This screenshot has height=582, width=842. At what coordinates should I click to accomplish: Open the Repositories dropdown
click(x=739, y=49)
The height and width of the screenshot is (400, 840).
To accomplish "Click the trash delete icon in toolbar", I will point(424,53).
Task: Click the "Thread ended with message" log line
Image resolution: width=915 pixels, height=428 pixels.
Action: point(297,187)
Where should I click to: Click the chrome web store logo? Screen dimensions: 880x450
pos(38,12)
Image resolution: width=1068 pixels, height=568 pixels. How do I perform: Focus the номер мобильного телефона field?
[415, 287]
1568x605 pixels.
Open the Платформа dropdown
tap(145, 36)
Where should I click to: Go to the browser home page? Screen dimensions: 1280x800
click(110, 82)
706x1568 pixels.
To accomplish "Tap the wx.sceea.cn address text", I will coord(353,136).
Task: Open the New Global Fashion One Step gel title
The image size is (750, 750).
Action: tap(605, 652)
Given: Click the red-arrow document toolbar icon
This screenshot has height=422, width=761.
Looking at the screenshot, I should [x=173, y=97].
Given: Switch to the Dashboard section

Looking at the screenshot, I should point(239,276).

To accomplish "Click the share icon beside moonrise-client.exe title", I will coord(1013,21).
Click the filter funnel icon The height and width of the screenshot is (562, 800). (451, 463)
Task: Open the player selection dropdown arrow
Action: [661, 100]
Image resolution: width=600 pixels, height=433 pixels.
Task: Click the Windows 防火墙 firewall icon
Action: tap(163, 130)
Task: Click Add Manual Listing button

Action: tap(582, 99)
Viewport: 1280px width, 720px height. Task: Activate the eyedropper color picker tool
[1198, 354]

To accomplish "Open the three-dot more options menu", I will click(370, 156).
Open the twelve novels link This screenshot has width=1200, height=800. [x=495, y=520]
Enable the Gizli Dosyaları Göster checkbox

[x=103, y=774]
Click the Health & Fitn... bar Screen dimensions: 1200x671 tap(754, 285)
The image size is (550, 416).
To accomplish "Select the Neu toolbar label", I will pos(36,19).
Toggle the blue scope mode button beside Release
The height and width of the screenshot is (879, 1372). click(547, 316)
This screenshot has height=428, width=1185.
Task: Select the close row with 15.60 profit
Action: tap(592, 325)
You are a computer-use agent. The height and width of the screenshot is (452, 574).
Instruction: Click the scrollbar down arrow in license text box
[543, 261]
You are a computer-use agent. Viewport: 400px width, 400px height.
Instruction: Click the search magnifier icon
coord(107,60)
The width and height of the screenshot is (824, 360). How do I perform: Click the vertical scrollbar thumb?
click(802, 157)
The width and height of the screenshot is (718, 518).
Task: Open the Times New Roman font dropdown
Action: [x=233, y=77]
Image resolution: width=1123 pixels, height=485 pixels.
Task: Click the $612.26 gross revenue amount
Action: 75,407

────────────────────────────────────────

## WHAT IS NEEDED
Retype the material above, line by line, exactly.

## SOLUTION TO THIS TASK
This screenshot has height=582, width=842. At what coordinates should I click to accomplish: Open the Repositories dropdown
click(x=739, y=49)
The height and width of the screenshot is (400, 840).
To accomplish "Click the trash delete icon in toolbar", I will point(424,53).
Task: Click the "Thread ended with message" log line
Image resolution: width=915 pixels, height=428 pixels.
Action: point(297,187)
Where should I click to: Click the chrome web store logo? Screen dimensions: 880x450
pos(38,12)
Image resolution: width=1068 pixels, height=568 pixels. How do I perform: Focus the номер мобильного телефона field?
[415, 287]
1568x605 pixels.
Open the Платформа dropdown
tap(145, 36)
Where should I click to: Go to the browser home page? Screen dimensions: 1280x800
click(110, 82)
706x1568 pixels.
To accomplish "Tap the wx.sceea.cn address text", I will coord(353,136).
Task: Open the New Global Fashion One Step gel title
The image size is (750, 750).
Action: tap(605, 652)
Given: Click the red-arrow document toolbar icon
This screenshot has height=422, width=761.
Looking at the screenshot, I should [x=173, y=97].
Given: Switch to the Dashboard section

Looking at the screenshot, I should point(239,276).

To accomplish "Click the share icon beside moonrise-client.exe title", I will coord(1013,21).
Click the filter funnel icon The height and width of the screenshot is (562, 800). (451, 463)
Task: Open the player selection dropdown arrow
Action: [661, 100]
Image resolution: width=600 pixels, height=433 pixels.
Task: Click the Windows 防火墙 firewall icon
Action: tap(163, 130)
Task: Click Add Manual Listing button

Action: tap(582, 99)
Viewport: 1280px width, 720px height. Task: Activate the eyedropper color picker tool
[1198, 354]

To accomplish "Open the three-dot more options menu", I will click(370, 156).
Open the twelve novels link This screenshot has width=1200, height=800. [x=495, y=520]
Enable the Gizli Dosyaları Göster checkbox

[x=103, y=774]
Click the Health & Fitn... bar Screen dimensions: 1200x671 tap(754, 285)
The image size is (550, 416).
To accomplish "Select the Neu toolbar label", I will pos(36,19).
Toggle the blue scope mode button beside Release
The height and width of the screenshot is (879, 1372). click(547, 316)
This screenshot has height=428, width=1185.
Task: Select the close row with 15.60 profit
Action: tap(592, 325)
You are a computer-use agent. The height and width of the screenshot is (452, 574).
Instruction: Click the scrollbar down arrow in license text box
[543, 261]
You are a computer-use agent. Viewport: 400px width, 400px height.
Instruction: Click the search magnifier icon
coord(107,60)
The width and height of the screenshot is (824, 360). How do I perform: Click the vertical scrollbar thumb?
click(802, 157)
The width and height of the screenshot is (718, 518).
Task: Open the Times New Roman font dropdown
Action: [x=233, y=77]
Image resolution: width=1123 pixels, height=485 pixels.
Task: Click the $612.26 gross revenue amount
Action: 75,407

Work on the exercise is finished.